Our First Exhibition
Call and Response is an interactive art project created in collaboration by Ainsley Wagoner, Andrew Allred, and myself.
We recently displayed version 1.0 of Call and Response in the Lexington Art League's Expanding Fields Exhibition. It was a blast to be part of this exhibition with so many other great artists.
The general idea for Call and Response was to create meaningful visual feedback in response to audio queues. We weren't thinking specific speech commands but broader aspects of communication such as speaking vs singing or clapping. We sought to establish a dialogue between the projected canvas and the participant.
In this iteration of Call and Response, when the exhibit detects no sound or only noise, all you see is a field of tiny dots, that move very slightly in a random walk. They fade randomly from white to an assortment of colors.
The dots are randomly distributed, but never placed too close together, creating an even distribution across the screen.
When the exhibit detects that someone is speaking into the microphone, the dots stop moving and assume a white background. They begin growing. Each dot has a growth rate randomly chosen within a range. As long as someone is speaking the dot will continue to grow at that rate. Each of the dots has a maximum size chosen randomly within a range, when that size is reached it pops! That is, it is repositioned on the field and restored to its original size. There is a chance with any given pop that new dot will also be created and placed in the field.
If the participant begins to sing colors are overlaid on the dots. The opacity of the color increases as singing continues.
There are multiple color schemes to the exhibit. Percussive sounds such as clapping cause the themes to cycle.
For the speech detection I implemented Katz algorithm and applied it to the audio's time domain data to compute a rough aproximation of the fractal dimension.
The fractal dimension of 2D time series data like can be thought of as an indicator of how rough or smooth a curve is. This has been used to detect speech pathology; so, I thought it might be able to help us detect the difference between random background noise or nonsense vocalization and speech.

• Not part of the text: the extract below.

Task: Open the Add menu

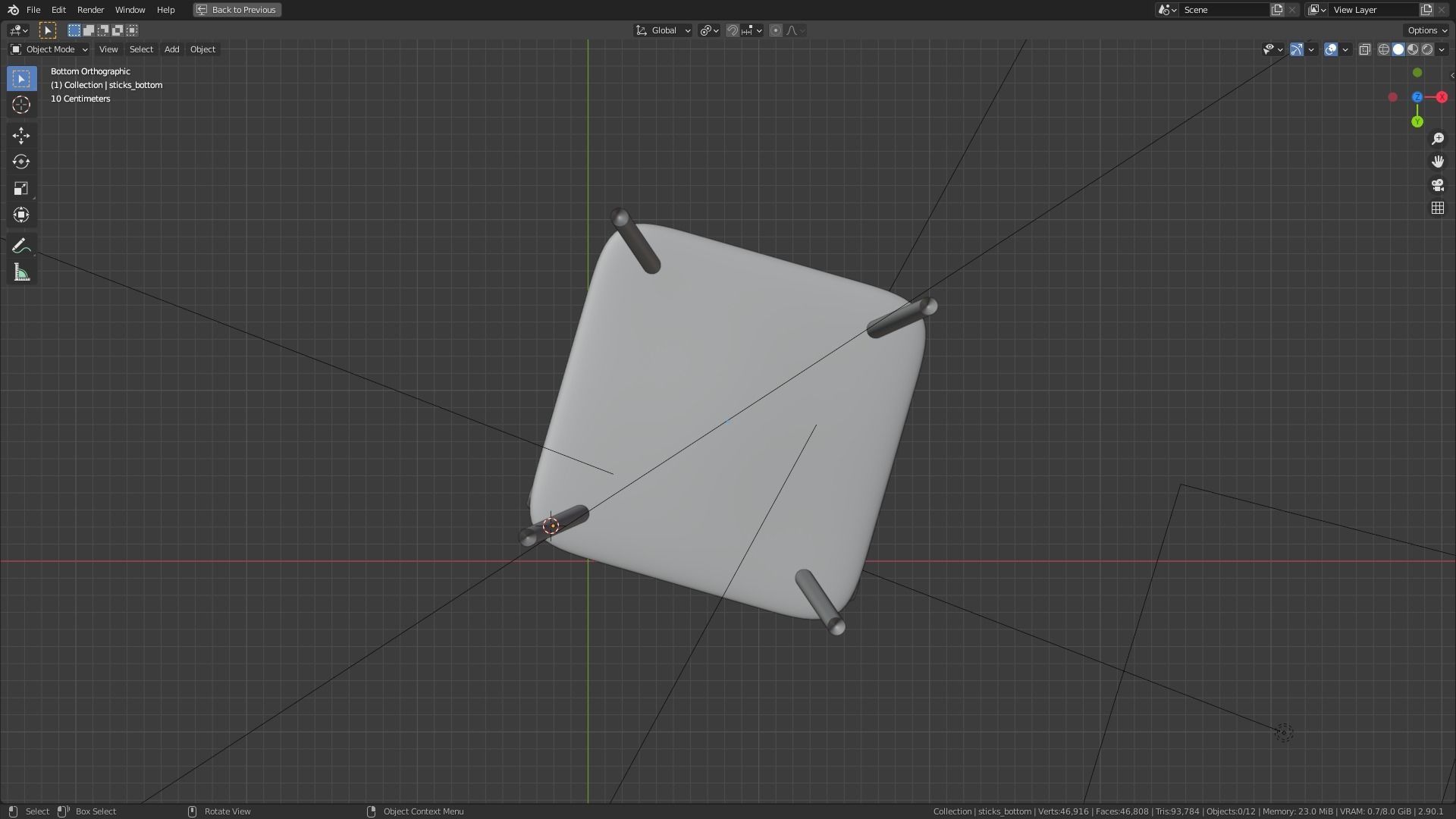Action: [x=171, y=49]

Through trial and error I derived a range for the fractal dimension which we recognize as speech. It is a bit finicky and had to be honed for the microphone, but it works!
Singing detection proved a bit more challenging. To achieve this Andrew makes use of the fast fourier transform. When only noise or plain speech is present the frequencies tend to be fairly distributed, but when singing is present you notice small discrete clusters of frequencies (the three spikes visible below).

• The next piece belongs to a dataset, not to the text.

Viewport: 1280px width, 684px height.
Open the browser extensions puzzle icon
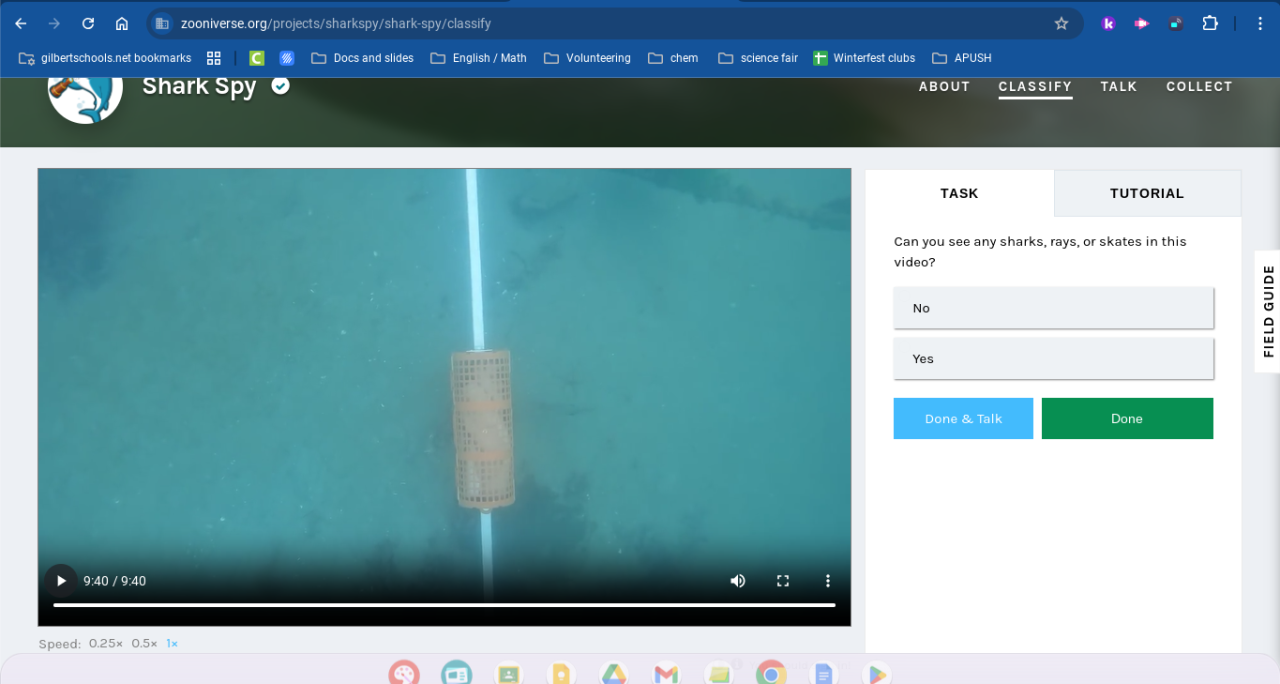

For clap detection we just look for dramatic changes in the time domain data. This is the simplest state to test for.
In both singing and speech detection false positives are an issue. Sometimes it was pretty easy to understand why there was a false positive, for example, stretching out a word while talking looks very much like singing for a brief period. We smooth the effects of false positives by using a visual feedback method that relies on growth and color transition rates. This means that the effects of the detection are cumulative over time. A brief false positive for speech results in little visual change. Only when speech is detected over a sustained period of time does the effect become pronounced.
We hope to continue to improve and present this piece in other galleries and settings. Already Ainsley has made use of a modified version in a live musical performance performance (full performance).